The Orion spacecraft will be assembled and integrated on site in the Operations & Checkout (O & C) building at NASA’s Kennedy Space Center (KSC) in Florida. By doing this, both time and money can be saved as it will cut down on transportation costs and logistical issues.

“The unique benefit of this complete on-site operation is that we will build the spacecraft and then move it directly onto the launch vehicle at KSC, which saves the government transportation costs associated with tests and checkout prior to launch,” said Lockheed Martin Orion Deputy Program Manager for production operations Richard Harris. “This capability also facilitates the KSC workforce transition efforts by providing new job opportunities for those employees completing their shuttle program assignments.”

The current plan calls for Orion to serve to transport astronauts to the International Space Station and perhaps an eventual mission beyond low-Earth-orbit (LEO), but Orion’s future rests with Congress’ upcoming decision on NASA’s future budget. The House Science and Technology Committee announced Thursday a compromise between the House and Senate versions of NASA’s budget, but it is unclear when a final vote may take place.

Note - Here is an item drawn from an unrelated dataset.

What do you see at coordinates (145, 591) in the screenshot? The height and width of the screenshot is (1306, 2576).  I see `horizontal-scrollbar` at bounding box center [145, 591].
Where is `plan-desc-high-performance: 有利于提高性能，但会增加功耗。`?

In the meantime, the O & C building has been transformed in the past couple years into what is being called “the space factory of the future.” This was accomplished by the combined effort of both Lockheed Martin as well as Space Florida, the state’s aerospace development organization. The work was done to create a state-of-the-art facility for spacecraft production and innovation.

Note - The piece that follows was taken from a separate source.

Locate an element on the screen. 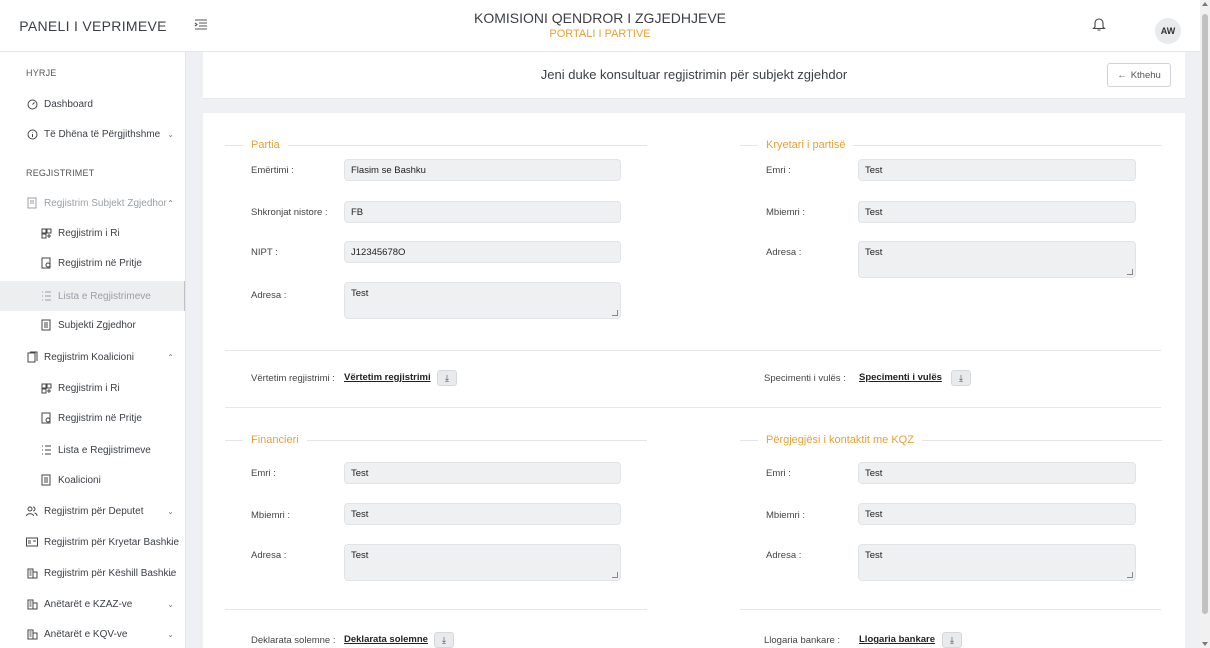 The image size is (1210, 648). sidebar-item-coalition-registration: Regjistrim Koalicioni ⌃ is located at coordinates (92, 357).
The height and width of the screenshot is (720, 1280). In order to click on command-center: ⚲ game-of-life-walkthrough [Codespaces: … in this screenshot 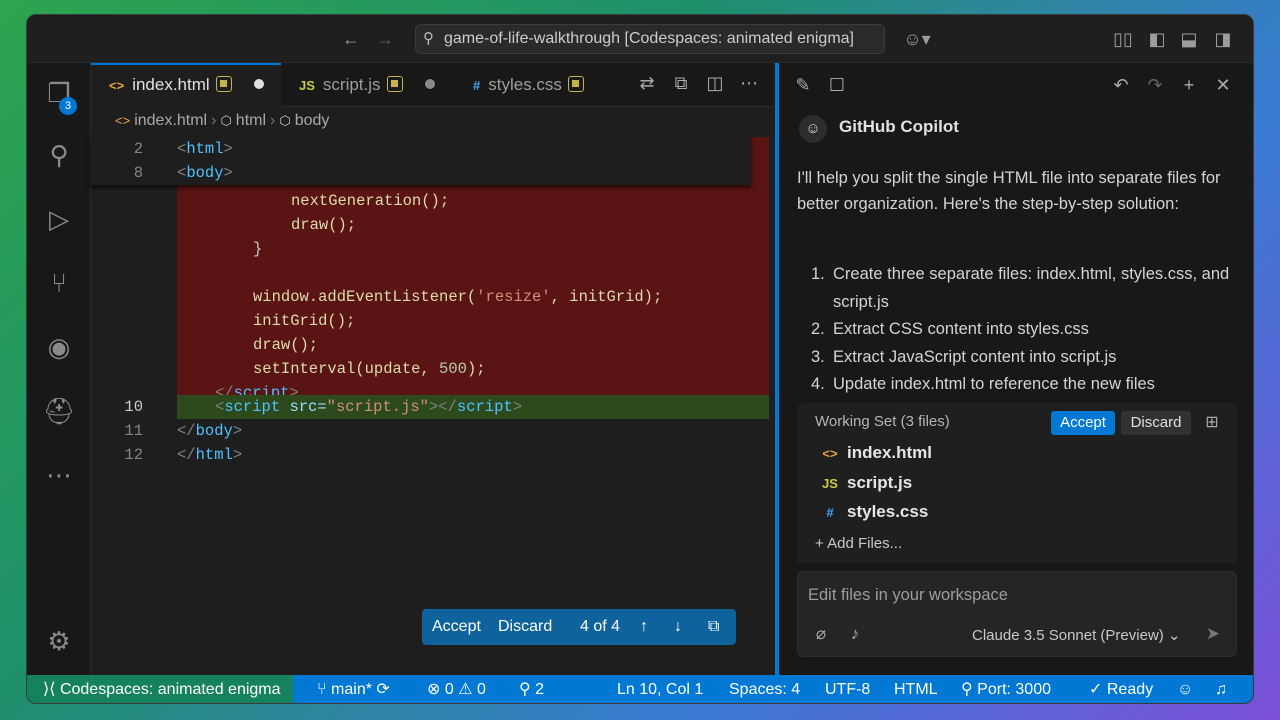, I will do `click(650, 39)`.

NASA's Operations and Checkout (O&C) Building has recently been refurbished to accomocate the Orion spacecraft. Photo Credit: NASA

Changes made to the O&C include 90,000 square feet of air-bearing floor space, paperless work stations, a portable clean room system, and specialized lifting/lowering/ support tools designed by United Space Alliance (USA). Specially designed air-bearing pallets will allow a small crew to maneuver hardware across the floor. The building renovation also incorporates energy-saving electrical systems which will help to further lower costs.

Lockheed Martin is the prime contractor for the Orion Project and heads the team that includes numerous subcontractors and small businesses working at facilities in 28 states. Additionally, the program works with more than 500 small businesses across the U.S. to provide the needed supplies that make the Orion Project a reality.